Las principales ventajas de estas tecnologías incluyen la rápida mejora estética, la capacidad de tratar lesiones múltiples en una sola sesión y la estimulación de la regeneración cutánea. Además, los efectos secundarios suelen ser transitorios y la reincorporación a la vida social es más rápida que con técnicas quirúrgicas tradicionales.

No obstante, la limitación fundamental, respaldada por la evidencia reciente, es que el tratamiento no modifica los marcadores moleculares de cancerización de campo. Esto implica la necesidad de un seguimiento dermatológico estrecho y la combinación con otras estrategias preventivas, como la fotoprotección y la vigilancia periódica.

Opinión de Expertos

Dermatólogos como la Dra. Mercedes Abarca, experta en láser y oncología cutánea, destacan que “los tratamientos basados en remodelado dérmico son insustituibles para la restauración estética y la prevención secundaria, pero no deben considerarse resolutivos frente a la biología del campo de cancerización”. Recomiendan informar al paciente y profesionalizar los protocolos de seguimiento.

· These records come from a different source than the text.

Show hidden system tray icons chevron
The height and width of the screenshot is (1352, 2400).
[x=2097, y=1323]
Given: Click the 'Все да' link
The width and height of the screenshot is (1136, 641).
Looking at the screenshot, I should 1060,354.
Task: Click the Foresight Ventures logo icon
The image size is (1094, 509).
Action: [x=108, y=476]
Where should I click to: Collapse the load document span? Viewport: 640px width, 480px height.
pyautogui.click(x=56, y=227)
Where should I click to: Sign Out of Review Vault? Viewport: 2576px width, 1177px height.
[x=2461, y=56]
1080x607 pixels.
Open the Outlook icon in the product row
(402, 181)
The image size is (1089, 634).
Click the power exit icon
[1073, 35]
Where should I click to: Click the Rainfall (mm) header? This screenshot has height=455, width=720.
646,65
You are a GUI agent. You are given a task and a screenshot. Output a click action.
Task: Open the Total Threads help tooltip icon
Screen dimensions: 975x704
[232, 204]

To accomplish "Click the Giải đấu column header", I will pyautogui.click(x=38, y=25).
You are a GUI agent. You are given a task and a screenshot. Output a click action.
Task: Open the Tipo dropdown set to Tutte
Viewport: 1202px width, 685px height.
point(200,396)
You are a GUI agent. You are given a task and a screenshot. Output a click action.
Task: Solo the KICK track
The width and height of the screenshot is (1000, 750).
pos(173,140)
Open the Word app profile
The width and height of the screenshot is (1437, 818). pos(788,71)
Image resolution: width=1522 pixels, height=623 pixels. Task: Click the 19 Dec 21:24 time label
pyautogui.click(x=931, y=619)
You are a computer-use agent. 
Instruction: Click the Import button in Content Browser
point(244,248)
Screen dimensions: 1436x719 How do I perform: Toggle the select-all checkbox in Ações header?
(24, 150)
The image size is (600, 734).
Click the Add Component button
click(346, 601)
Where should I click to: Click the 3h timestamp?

Aplicaciones prácticas en centros y clínicas de estética y medicina estética

Para los centros de estética avanzada y clínicas médico-estéticas, la integración de estos tratamientos supone una oportunidad de ampliar la oferta de servicios, fidelizar pacientes y posicionarse en el segmento premium del mercado. Es crucial establecer protocolos combinados, personalizar los parámetros según fototipo y antecedentes, y reforzar la educación sobre el mantenimiento post-tratamiento.

Tendencias como la sinergia con retinoides tópicos, antioxidantes (vitamina C, ácido ferúlico) y fotoprotección personalizada están ganando peso en los protocolos integrales de rejuvenecimiento y prevención.

Conclusiones

Las tecnologías avanzadas de remodelado dérmico, como el láser fraccionado y la terapia fotodinámica, ofrecen beneficios estéticos inmediatos y una mejora histológica sustancial. Sin embargo, la persistencia de marcadores subclínicos de cancerización obliga a los profesionales del sector a adoptar un enfoque multidisciplinar, combinando tecnologías, prevención y seguimiento personalizado para garantizar la seguridad y la eficacia a largo plazo.